Assignment - Render the material below as a numbered list, one line per item, skipping the blank lines and omitting the pictures.
BEGIN
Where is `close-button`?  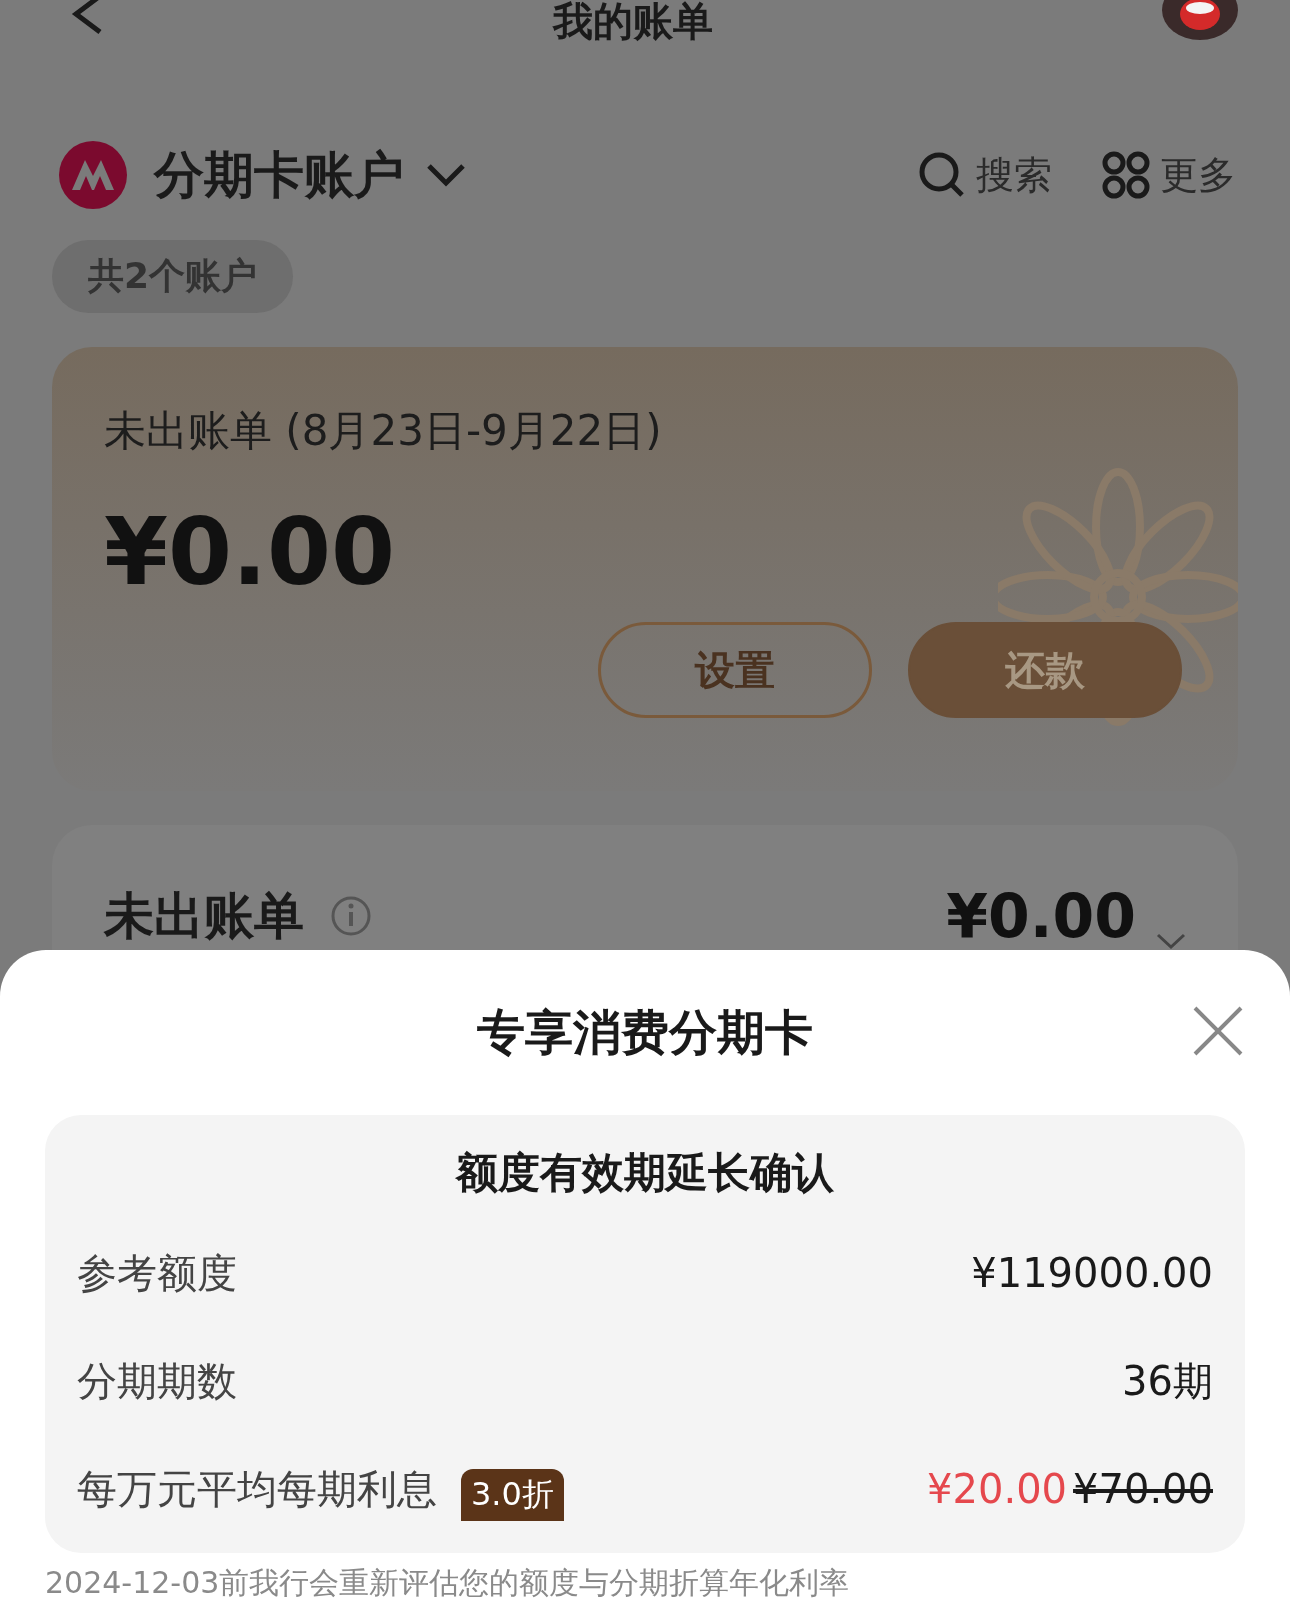
close-button is located at coordinates (1218, 1031).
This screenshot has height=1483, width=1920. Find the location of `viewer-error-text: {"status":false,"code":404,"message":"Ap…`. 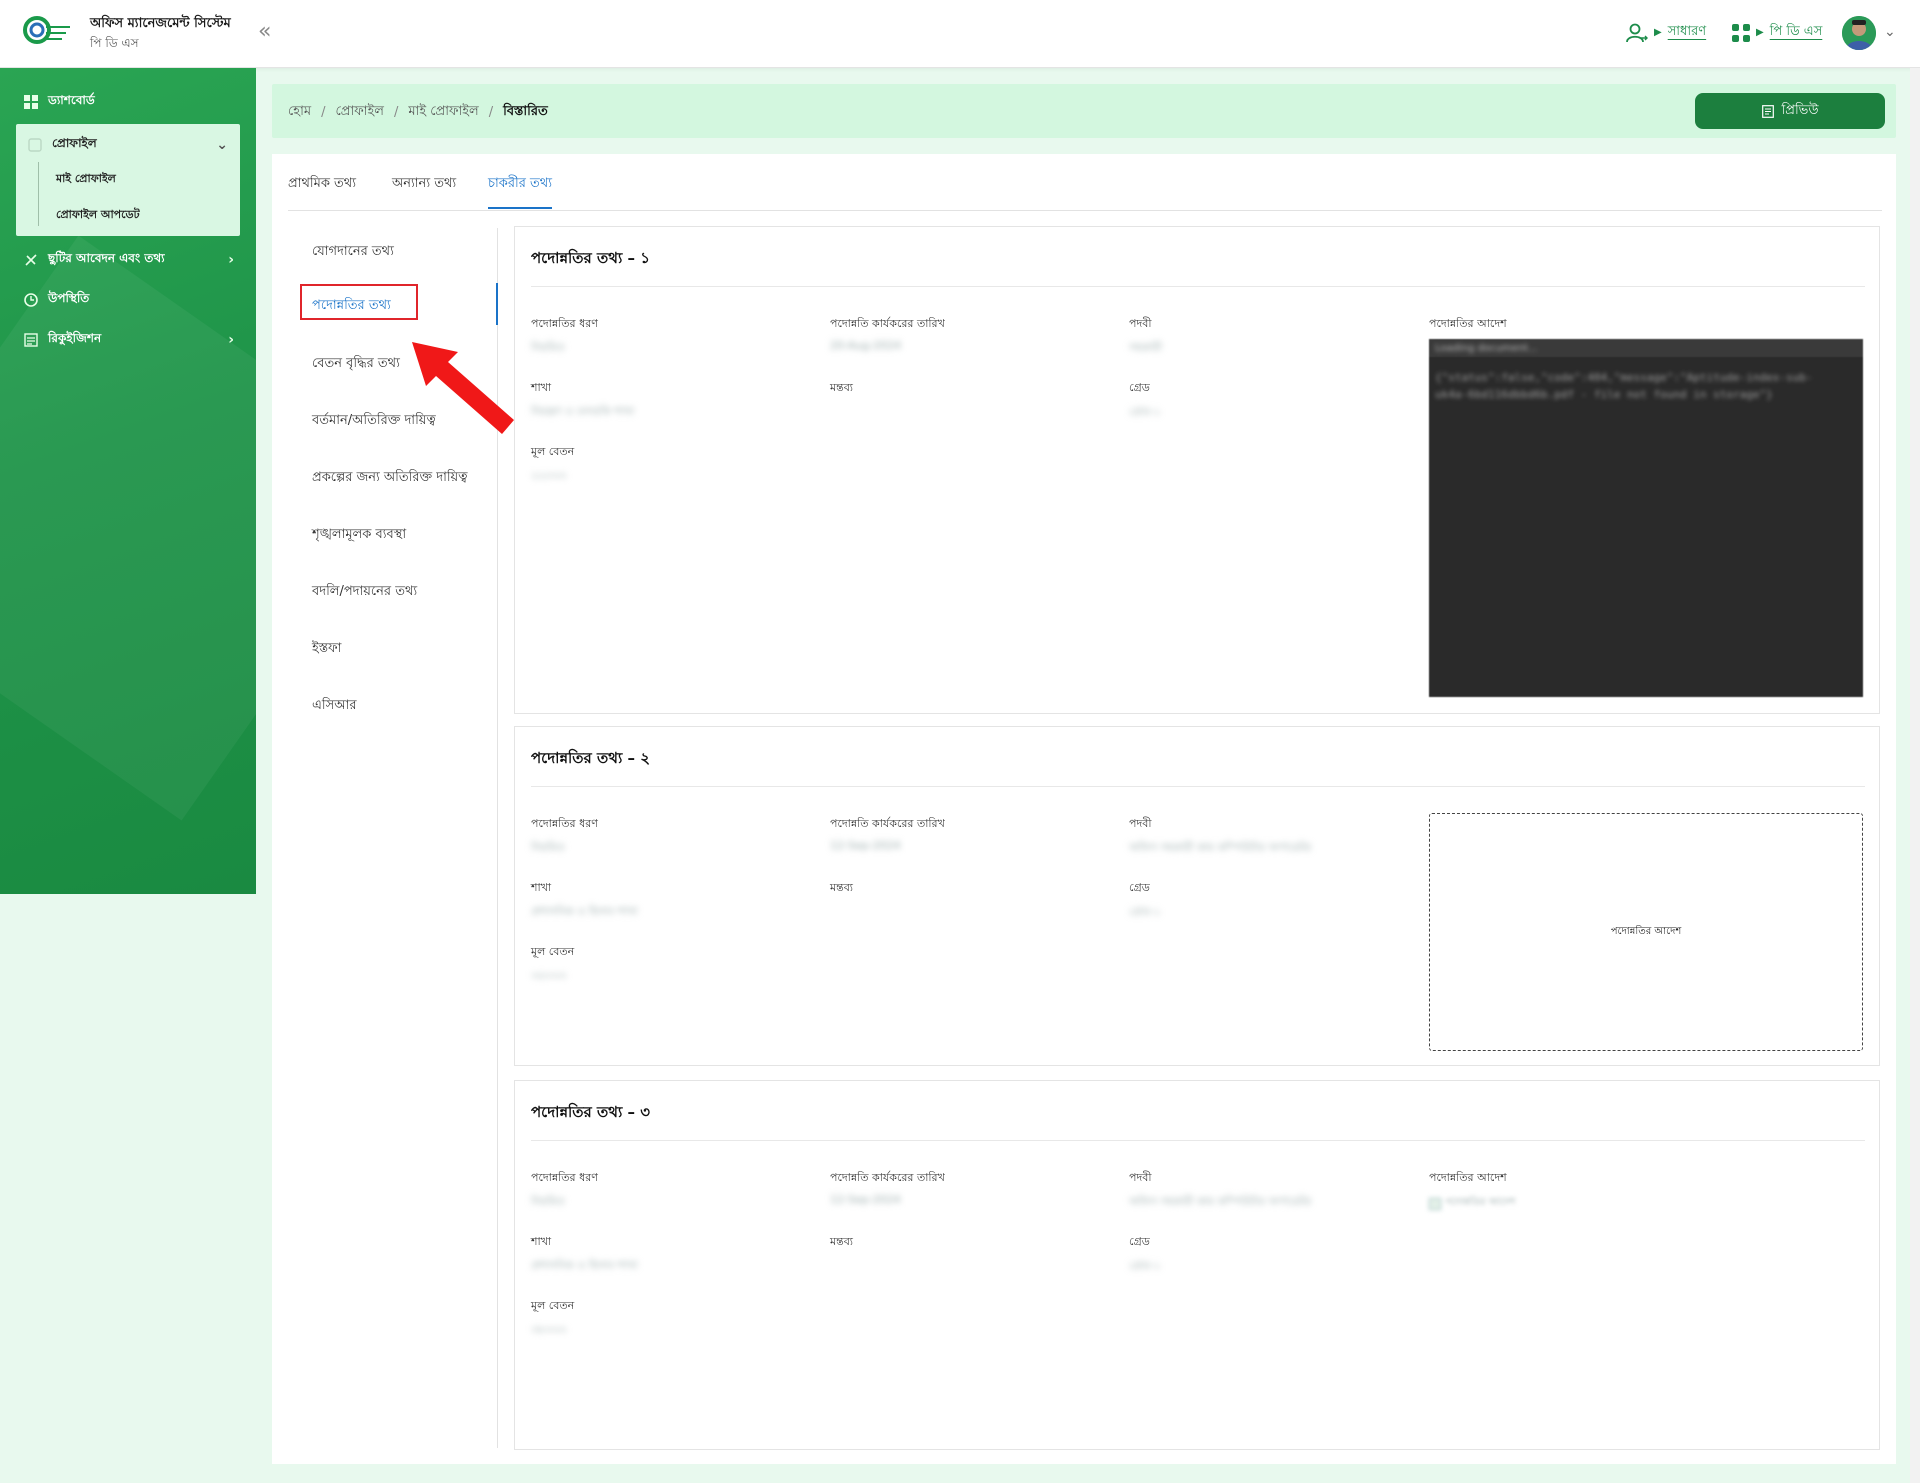

viewer-error-text: {"status":false,"code":404,"message":"Ap… is located at coordinates (1624, 386).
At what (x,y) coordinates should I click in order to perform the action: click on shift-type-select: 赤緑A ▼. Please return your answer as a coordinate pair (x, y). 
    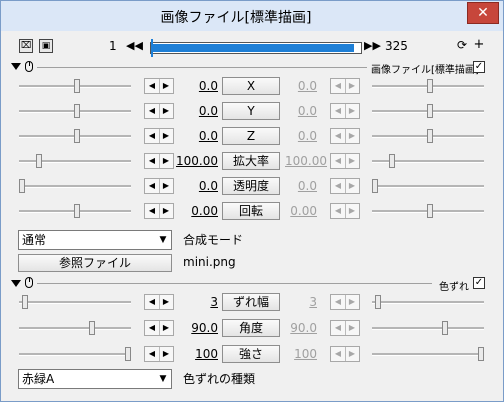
END
Written answer -
1. Where is `close-button`?  
2. close-button is located at coordinates (1218, 1031).
3. This screenshot has height=1483, width=1920. Find the location of `viewer-error-text: {"status":false,"code":404,"message":"Ap…`. 
4. viewer-error-text: {"status":false,"code":404,"message":"Ap… is located at coordinates (1624, 386).
5. At what (x,y) coordinates should I click in order to perform the action: click on shift-type-select: 赤緑A ▼. Please return your answer as a coordinate pair (x, y). 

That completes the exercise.